WORK REQUEST:
The response must be a precise copy of the records that follow.

[Stored data entries]
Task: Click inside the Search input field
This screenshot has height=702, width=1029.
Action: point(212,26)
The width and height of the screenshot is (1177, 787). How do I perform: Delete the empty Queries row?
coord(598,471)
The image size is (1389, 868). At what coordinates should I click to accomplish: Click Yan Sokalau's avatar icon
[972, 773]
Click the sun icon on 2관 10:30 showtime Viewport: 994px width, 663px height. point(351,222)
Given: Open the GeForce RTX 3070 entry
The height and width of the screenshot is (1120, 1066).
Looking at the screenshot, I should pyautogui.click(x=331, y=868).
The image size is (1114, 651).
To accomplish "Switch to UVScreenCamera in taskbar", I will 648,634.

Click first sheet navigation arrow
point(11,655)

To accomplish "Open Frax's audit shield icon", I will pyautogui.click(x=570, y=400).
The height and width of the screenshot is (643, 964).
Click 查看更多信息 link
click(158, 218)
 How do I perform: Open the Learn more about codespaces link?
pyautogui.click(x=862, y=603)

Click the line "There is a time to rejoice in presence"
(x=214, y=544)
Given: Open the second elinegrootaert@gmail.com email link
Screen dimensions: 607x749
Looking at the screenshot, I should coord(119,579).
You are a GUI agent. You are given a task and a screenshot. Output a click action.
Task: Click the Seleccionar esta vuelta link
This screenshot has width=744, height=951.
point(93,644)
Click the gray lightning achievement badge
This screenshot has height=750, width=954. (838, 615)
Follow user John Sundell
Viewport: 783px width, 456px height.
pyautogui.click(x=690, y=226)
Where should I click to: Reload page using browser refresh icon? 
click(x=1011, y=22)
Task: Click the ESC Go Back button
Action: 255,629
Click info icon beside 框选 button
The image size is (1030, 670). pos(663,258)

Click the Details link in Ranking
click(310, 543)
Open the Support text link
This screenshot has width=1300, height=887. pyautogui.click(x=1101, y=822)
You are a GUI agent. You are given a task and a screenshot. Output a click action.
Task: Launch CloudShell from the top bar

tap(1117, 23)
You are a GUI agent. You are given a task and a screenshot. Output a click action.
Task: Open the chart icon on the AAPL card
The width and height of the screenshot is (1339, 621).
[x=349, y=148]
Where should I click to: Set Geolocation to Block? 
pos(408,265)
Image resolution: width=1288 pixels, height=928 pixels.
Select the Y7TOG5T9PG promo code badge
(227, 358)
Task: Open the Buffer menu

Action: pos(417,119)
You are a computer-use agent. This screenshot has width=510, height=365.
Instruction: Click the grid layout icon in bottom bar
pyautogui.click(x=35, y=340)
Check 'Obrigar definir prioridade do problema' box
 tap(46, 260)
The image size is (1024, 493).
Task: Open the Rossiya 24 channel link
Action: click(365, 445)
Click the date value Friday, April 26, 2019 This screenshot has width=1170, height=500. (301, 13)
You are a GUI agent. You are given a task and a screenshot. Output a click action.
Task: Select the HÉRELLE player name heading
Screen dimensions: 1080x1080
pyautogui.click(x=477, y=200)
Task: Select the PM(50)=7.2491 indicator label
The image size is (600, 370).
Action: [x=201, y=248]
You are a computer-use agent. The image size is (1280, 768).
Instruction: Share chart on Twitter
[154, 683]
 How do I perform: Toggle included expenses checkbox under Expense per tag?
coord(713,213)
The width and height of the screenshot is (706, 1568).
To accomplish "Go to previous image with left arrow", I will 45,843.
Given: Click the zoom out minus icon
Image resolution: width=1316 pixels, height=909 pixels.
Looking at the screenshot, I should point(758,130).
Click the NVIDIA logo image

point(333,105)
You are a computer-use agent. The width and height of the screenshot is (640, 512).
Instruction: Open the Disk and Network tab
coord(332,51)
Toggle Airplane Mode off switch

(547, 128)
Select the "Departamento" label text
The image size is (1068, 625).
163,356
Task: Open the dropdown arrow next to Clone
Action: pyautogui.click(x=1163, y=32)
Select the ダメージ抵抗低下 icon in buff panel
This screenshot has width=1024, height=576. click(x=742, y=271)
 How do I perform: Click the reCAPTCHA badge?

EXPECTED OUTPUT:
Task: Click inside the Search input field
This screenshot has height=702, width=1029.
Action: point(212,26)
The width and height of the screenshot is (1177, 787). How do I perform: Delete the empty Queries row?
coord(598,471)
The image size is (1389, 868). At what coordinates should I click to accomplish: Click Yan Sokalau's avatar icon
[972, 773]
Click the sun icon on 2관 10:30 showtime Viewport: 994px width, 663px height. point(351,222)
Given: Open the GeForce RTX 3070 entry
The height and width of the screenshot is (1120, 1066).
Looking at the screenshot, I should pyautogui.click(x=331, y=868).
The image size is (1114, 651).
To accomplish "Switch to UVScreenCamera in taskbar", I will 648,634.

Click first sheet navigation arrow
point(11,655)

To accomplish "Open Frax's audit shield icon", I will pyautogui.click(x=570, y=400).
The height and width of the screenshot is (643, 964).
Click 查看更多信息 link
click(158, 218)
 How do I perform: Open the Learn more about codespaces link?
pyautogui.click(x=862, y=603)

Click the line "There is a time to rejoice in presence"
(x=214, y=544)
Given: Open the second elinegrootaert@gmail.com email link
Screen dimensions: 607x749
Looking at the screenshot, I should coord(119,579).
You are a GUI agent. You are given a task and a screenshot. Output a click action.
Task: Click the Seleccionar esta vuelta link
This screenshot has width=744, height=951.
point(93,644)
Click the gray lightning achievement badge
This screenshot has height=750, width=954. (838, 615)
Follow user John Sundell
Viewport: 783px width, 456px height.
pyautogui.click(x=690, y=226)
Where should I click to: Reload page using browser refresh icon? 
click(x=1011, y=22)
Task: Click the ESC Go Back button
Action: 255,629
Click info icon beside 框选 button
The image size is (1030, 670). pos(663,258)

Click the Details link in Ranking
click(310, 543)
Open the Support text link
This screenshot has width=1300, height=887. pyautogui.click(x=1101, y=822)
You are a GUI agent. You are given a task and a screenshot. Output a click action.
Task: Launch CloudShell from the top bar

tap(1117, 23)
You are a GUI agent. You are given a task and a screenshot. Output a click action.
Task: Open the chart icon on the AAPL card
The width and height of the screenshot is (1339, 621).
[x=349, y=148]
Where should I click to: Set Geolocation to Block? 
pos(408,265)
Image resolution: width=1288 pixels, height=928 pixels.
Select the Y7TOG5T9PG promo code badge
(227, 358)
Task: Open the Buffer menu

Action: pos(417,119)
You are a computer-use agent. This screenshot has width=510, height=365.
Instruction: Click the grid layout icon in bottom bar
pyautogui.click(x=35, y=340)
Check 'Obrigar definir prioridade do problema' box
 tap(46, 260)
The image size is (1024, 493).
Task: Open the Rossiya 24 channel link
Action: click(365, 445)
Click the date value Friday, April 26, 2019 This screenshot has width=1170, height=500. (301, 13)
You are a GUI agent. You are given a task and a screenshot. Output a click action.
Task: Select the HÉRELLE player name heading
Screen dimensions: 1080x1080
pyautogui.click(x=477, y=200)
Task: Select the PM(50)=7.2491 indicator label
The image size is (600, 370).
Action: [x=201, y=248]
You are a computer-use agent. The image size is (1280, 768).
Instruction: Share chart on Twitter
[154, 683]
 How do I perform: Toggle included expenses checkbox under Expense per tag?
coord(713,213)
The width and height of the screenshot is (706, 1568).
To accomplish "Go to previous image with left arrow", I will 45,843.
Given: Click the zoom out minus icon
Image resolution: width=1316 pixels, height=909 pixels.
Looking at the screenshot, I should point(758,130).
Click the NVIDIA logo image

point(333,105)
You are a computer-use agent. The width and height of the screenshot is (640, 512).
Instruction: Open the Disk and Network tab
coord(332,51)
Toggle Airplane Mode off switch

(547, 128)
Select the "Departamento" label text
The image size is (1068, 625).
163,356
Task: Open the dropdown arrow next to Clone
Action: pyautogui.click(x=1163, y=32)
Select the ダメージ抵抗低下 icon in buff panel
This screenshot has width=1024, height=576. click(x=742, y=271)
 How do I perform: Click the reCAPTCHA badge?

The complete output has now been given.